26 de maio de 2011 | 16h27

Adriana Fernandes e Renata Veríssimo

Os correntistas bancários (empresas e pessoas físicas) inadimplentes no cheque especial terão agora mais facilidade para renegociar a sua dívida. A Receita Federal limitou em 365 dias o prazo para a cobrança do Imposto sobre Operações Financeiras (IOF) depois que o banco considerar o cliente inadimplente no cheque especial. Até agora, o IOF tinha incidência diária até o momento do pagamento da dívida pelo correntista.

O governo quer com a mudança estimular a renegociações das dívidas para que o cliente volte a ter acesso ao crédito. Mas a medida também dá um alívio extra aos bancos, que não terão mais de usar recursos próprios para pagar mensalmente à Receita o IOF devido pelo cliente durante o período em que ele estiver inadimplente. A mudança vale para renegociações de dívidas feitas a partir de hoje, segundo o Fisco.

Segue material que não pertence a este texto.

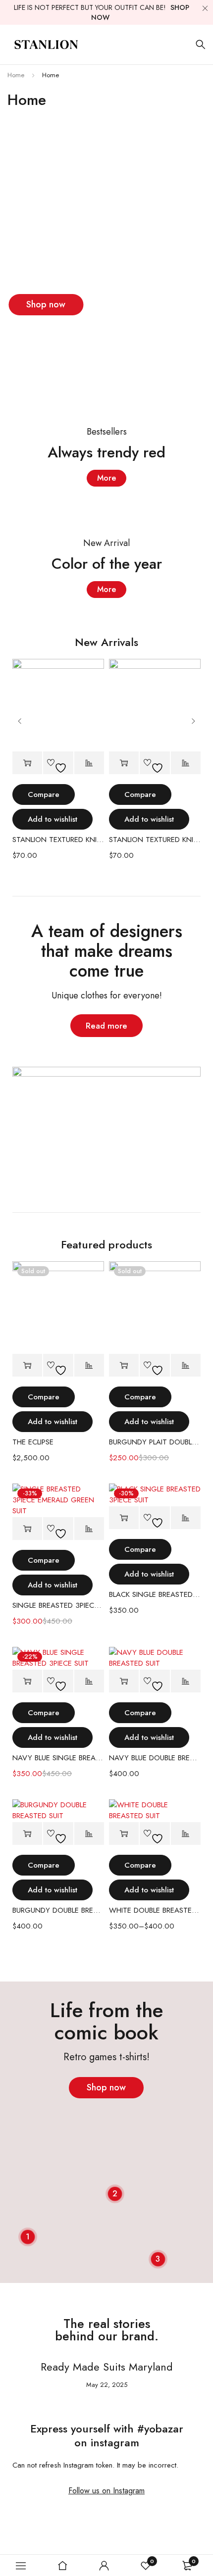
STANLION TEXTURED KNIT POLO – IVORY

O IOF é cobrado quando o correntista entra no limite do seu cheque especial. A partir desse momento, essa operação passa a ser considerada uma operação de crédito do banco ao correntista, na qual incide alíquota diária (0,0041% para empresas e 0,0081% para pessoas físicas).

O problema é que, depois que o banco considerava o correntista inadimplente no cheque especial (o que geralmente ocorre após 60 dias sem novos depósitos na conta), o IOF continuava a ser cobrado, elevando o valor da dívida.

Segundo o subsecretário de Receita, Sandro Serpa, em muitos casos o IOF devido supera o valor da dívida. Com a mudança, a cobrança do imposto fica limitada até o prazo de um ano quando o correntista for renegociar a dívida. “Estamos tentando melhorar o ambiente de negócio e reduzir o calote.”